As we left Fontain’s we briefly met up with everyone else, and Jonathan embarrassedly gave the dressing room key from the civic centre back to Solvita. A group of us then headed off for what was the first of a few tourist trips that had been arranged for us by our hosts. 

It was dark, wet and wild winds howled, as we made our way back to the residential area. Little lakes filled the pot holes in the roads that wormed their way between the flats. We left the comfort of the van and were lead around the back of a four or five storey block. As we turned the last corner, Jonathan decided that he wasn’t sure if he had locked the van or not (he only did this several hundred times on the trip) and headed back to check. Standing around waiting in the cold and wet was about as much fun as, well, being soaked by freezing cold water with large amounts of wind chill, so I promptly decided that some more entertainment was needed, and the obvious thing to do in the freezing cold wet and tempestuous night was a game of hide and seek. I was surprised at how quickly everyone else agreed.

So there we all were, hiding behind various things in the dark, waiting for Jonathan to come back, giggling and whispering like school children. When he returned to find the area deserted, for the briefest of moments he must have wondered where we had all vanished, before someone giggled just a little too loudly and gave the game away. The moral of the story being… never play hide and seek with Latvians. They’re crap at it.

We were led down a set of stairs underneath the block of flats. It smelled of cats piss. I was informed that it was in fact rats piss, and there is apparently a distinction in the odors. I stood corrected and hoped that I never got to the point where I could tell the difference. Martinch unlocked a heavy steel door and led us inside something that it would never have occurred to me in a hundred years would have been there.

Underneath the block of flats, in an area now populated mostly by rats, was a nuclear bunker. It took me so much by surprise that it never occurred to me to ask obvious questions, like, “is there one of these at the bottom of every block of flats?” This particular one had been turned into a museum. There were gas masks. There was a huge machine at one end of the floor for purifying the air. There were models depicting the beauty of radiation sickness.
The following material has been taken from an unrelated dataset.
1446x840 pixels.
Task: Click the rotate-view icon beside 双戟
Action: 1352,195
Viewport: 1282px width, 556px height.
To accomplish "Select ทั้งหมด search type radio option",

I must admit to have not actually been that interested in the paraphernalia. What grabbed me was the simple fact that this building was normal housing built for normal people. It was built with the preconception that it may have to one day house those people after the worlds leading lunatics had been going hard at it with their nuclear hand bags. Or … the people who built that housing wanted the people who lived in them to believe that they were under that threat.

However you look at it, and I certainly don’t claim to make judgments, half an hour, maybe an hour later, we left a lot more somberly than we went in, and maybe I was getting a better impression about why our friends from earlier in the evening found this place so gleefully depressing.

The storm was still approaching and was undoubtedly closer. The wind howled and was touched with flecks of ice as we said our goodbyes to Martinch and Lelda and clambered back into the van.

We offered to give Ieva and Ed a lift back to their flat which was on the other side of town to save them a half hour wait for the bus in the foul weather. They were quit happy to stand around having their bits either frozen or blown off or both, which says something about the Latvian attitude to these things, but we eventually convinced them of the virtues of the warm van.

We stopped at the supermarket on the way, and as I said, it was filled with most of the same things you’d find in a British supermarket. Nothing of amazing interest there, unless it’s the fact that in this globalised world (if that’s not a tautology) there are coming to be less and less differences amongst us. One day we will all be …. American.